One of America's most famous folk/outsider artists, Jimmy Lee Sudduth was also a blues harp musician and a great story teller. Jimmy was born in Caines Ridge, Alabama, and worked as a farmhand for many years, and also worked as a gardener and on a highway crew.
Jimmy Lee Sudduth generally painted on plywood, using natural materials such as "sweet mud"(a mixture of mud and sugar) as well as house paint. He began collecting pigments from earth, rocks, plants, foodstuffs, and industrial products for use in his finger paintings. His paintings depict city buildings, cabins, people, farm animals, the Statue of Liberty and his dog, Toto.

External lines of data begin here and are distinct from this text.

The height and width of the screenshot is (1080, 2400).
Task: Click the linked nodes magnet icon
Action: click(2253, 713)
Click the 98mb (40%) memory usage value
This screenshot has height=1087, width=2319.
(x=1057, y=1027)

By the 1990s he was forced to slow down because of poor health and he was no longer able to collect his own materials. He began using acrylic paints applied with sponge brushes on wood panels. Jimmy Lee passed away in 2007.
His work can be found in the permanent collections of the Fayette Art Museum, Alabama, Birmingham Museum of Art, Alabama, New Orleans Museum of Art and the American Folk Art Museum, New York.
Exhibitions:
Passionate Visions of the American South, New Orleans Museum of Art (1993)

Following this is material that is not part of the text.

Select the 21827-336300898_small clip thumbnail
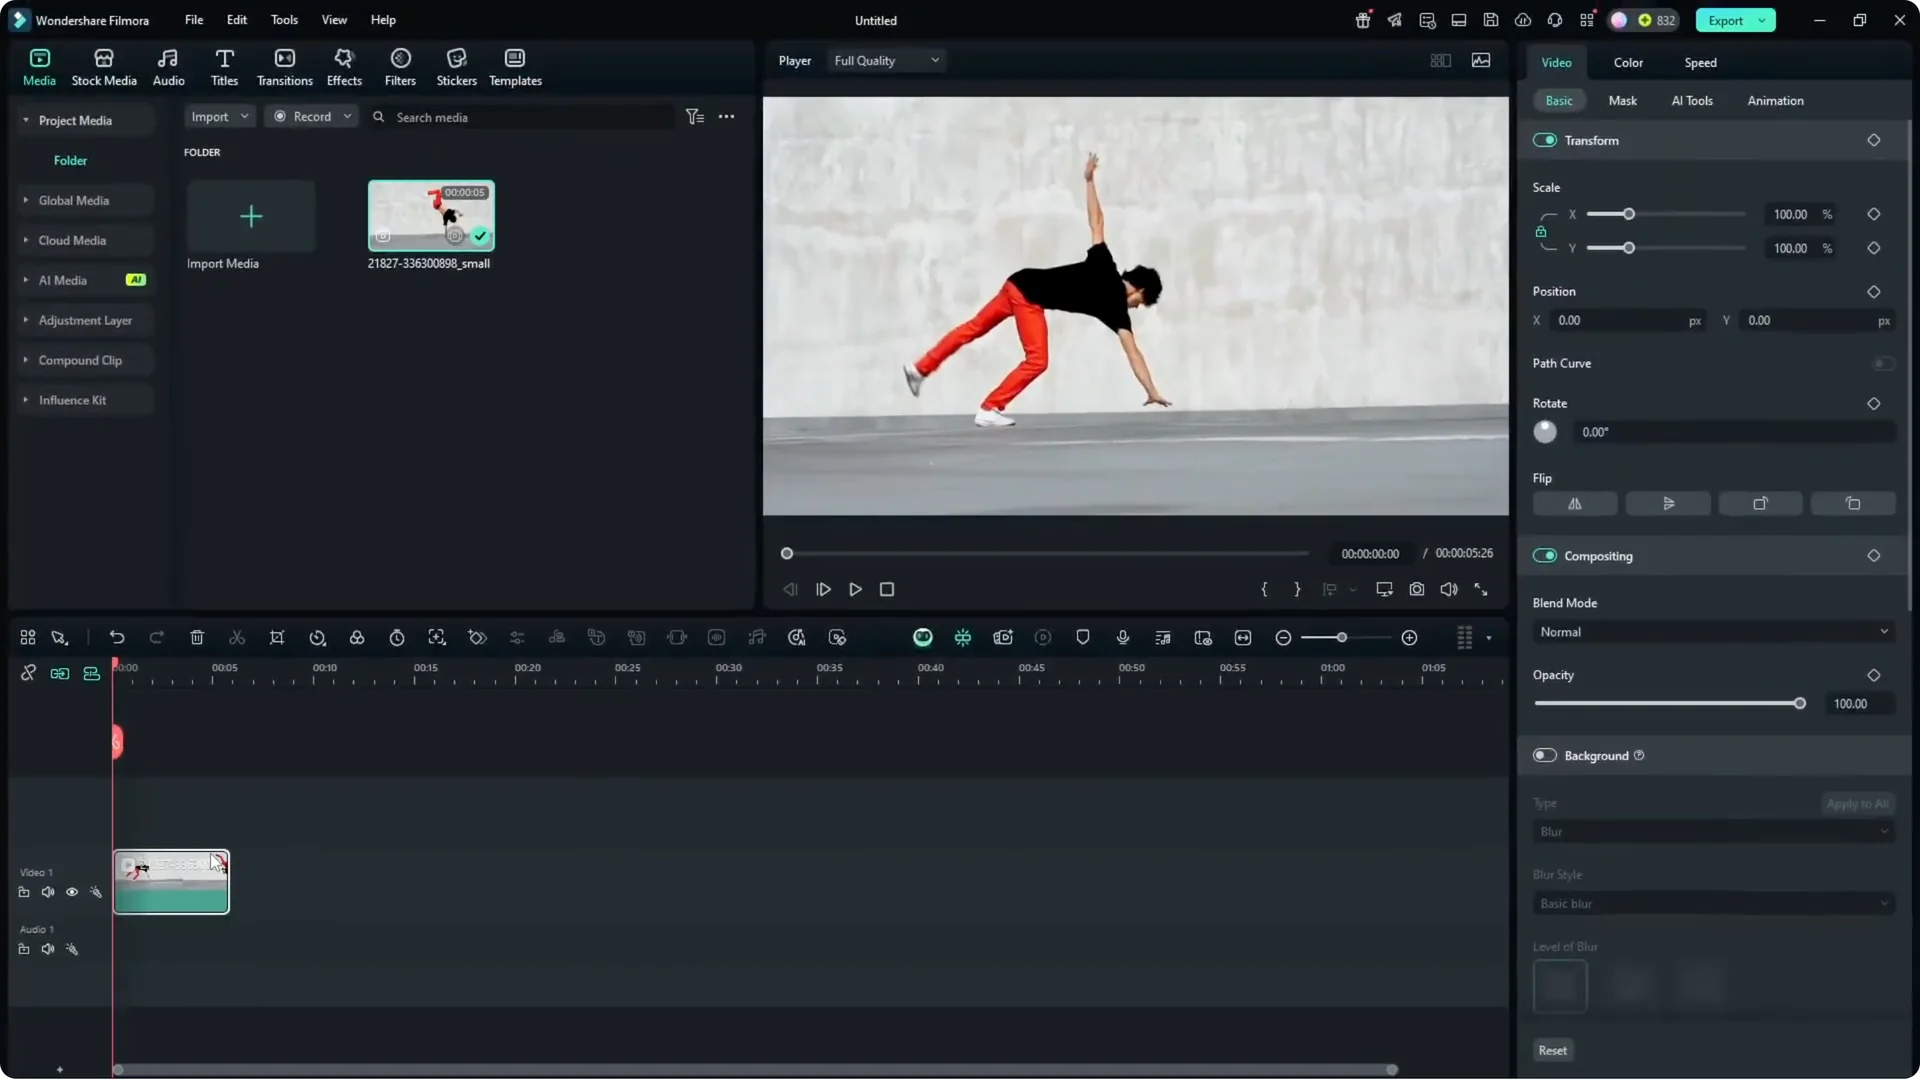Viewport: 1920px width, 1080px height. (x=430, y=215)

Made in USA, Collection d'Art Brut, Lausanne, Switzerland (1994)
Flying Free, 1997
Montgomery Museum of Fine Arts, Montgomery, Alabama. Jan 15 - Mar 27, 2005, curated by Susan Mitchell Crawley
What Carried Us Over: Gifts from the Gordon W. Bailey Collection Sep 13, 2019 - Apr 19, 2020. Pérez Art Museum Miami, FL
Bibliography:
Revelations: Alabama's Visionary Folk Artists (1994); Flying Free: Twentieth-Century Self-Taught Art from the Collection of Ellin and Baron Gordon, Gordon/ Luck/Patterson (1997); Contemporary American Folk Art, Chuck and Jan Rosenak (1996); Self Taught, Outsider and Folk Art, Betty-Carol Sellen (2000).